▸ WHAT IS NEEDED
Leave out pictures; repeat exactly the lines from the "At what coordinates" line through the last of the data below.

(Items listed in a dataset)
========

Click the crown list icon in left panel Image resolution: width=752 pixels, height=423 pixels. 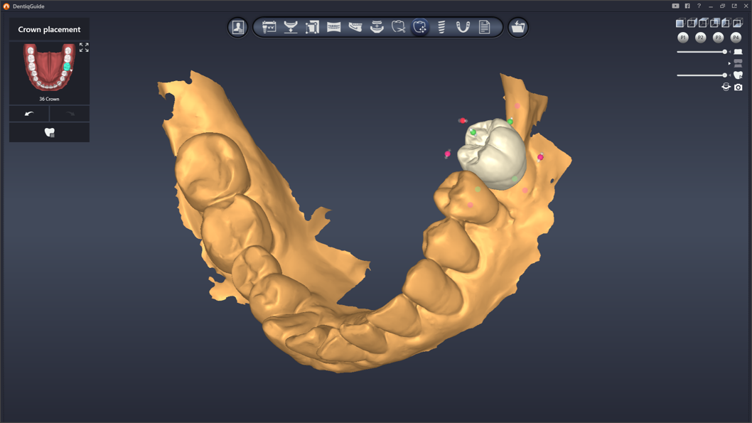49,132
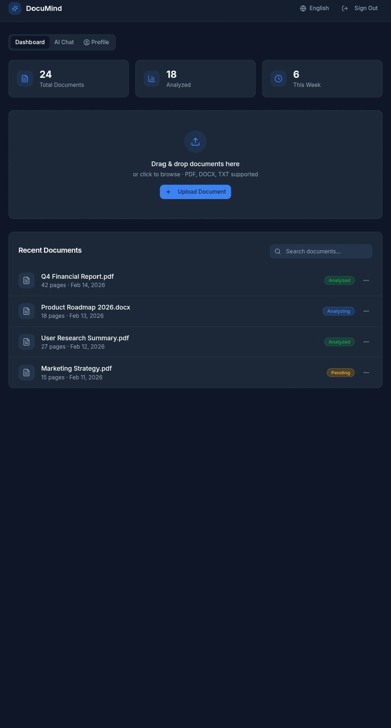Viewport: 391px width, 728px height.
Task: Click the Upload Document button
Action: [x=195, y=192]
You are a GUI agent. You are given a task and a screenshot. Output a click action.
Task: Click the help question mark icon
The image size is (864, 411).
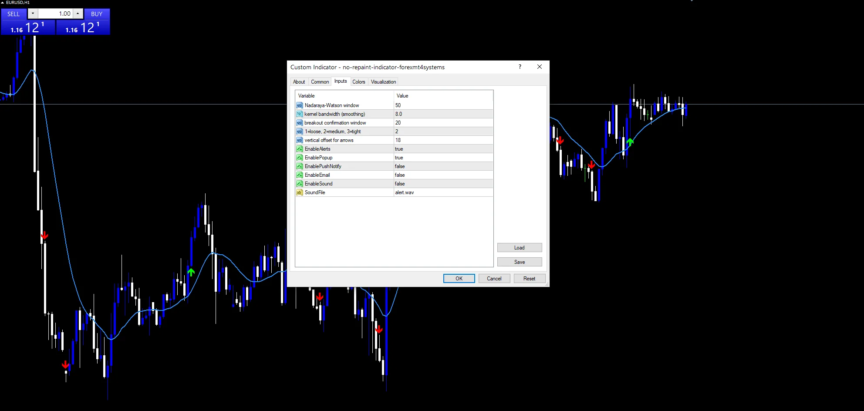point(520,67)
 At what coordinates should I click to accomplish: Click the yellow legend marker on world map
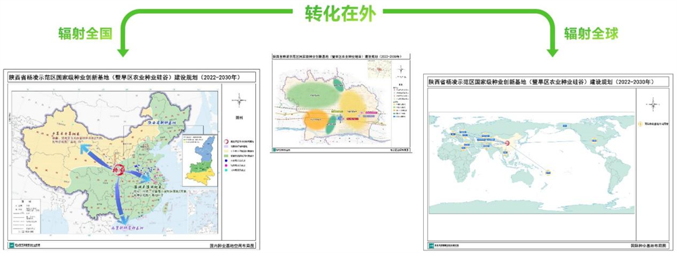pyautogui.click(x=640, y=123)
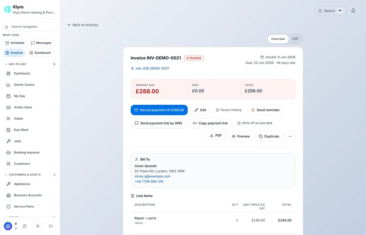Viewport: 366px width, 235px height.
Task: Go back to Invoices list
Action: tap(83, 25)
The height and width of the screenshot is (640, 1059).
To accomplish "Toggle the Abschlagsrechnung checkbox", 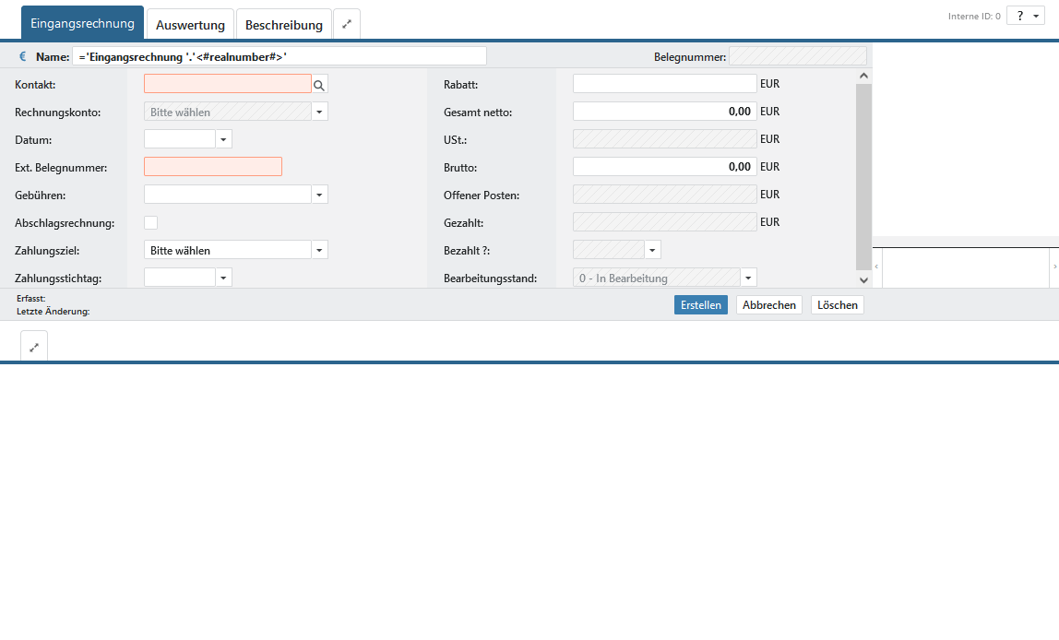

========

▸ RESPONSE AREA
 At what coordinates should I click to accomplish: Click the yellow legend marker on world map
pyautogui.click(x=640, y=123)
Viewport: 366px width, 235px height.
Task: Go back to Invoices list
Action: tap(83, 25)
The height and width of the screenshot is (640, 1059).
To accomplish "Toggle the Abschlagsrechnung checkbox", 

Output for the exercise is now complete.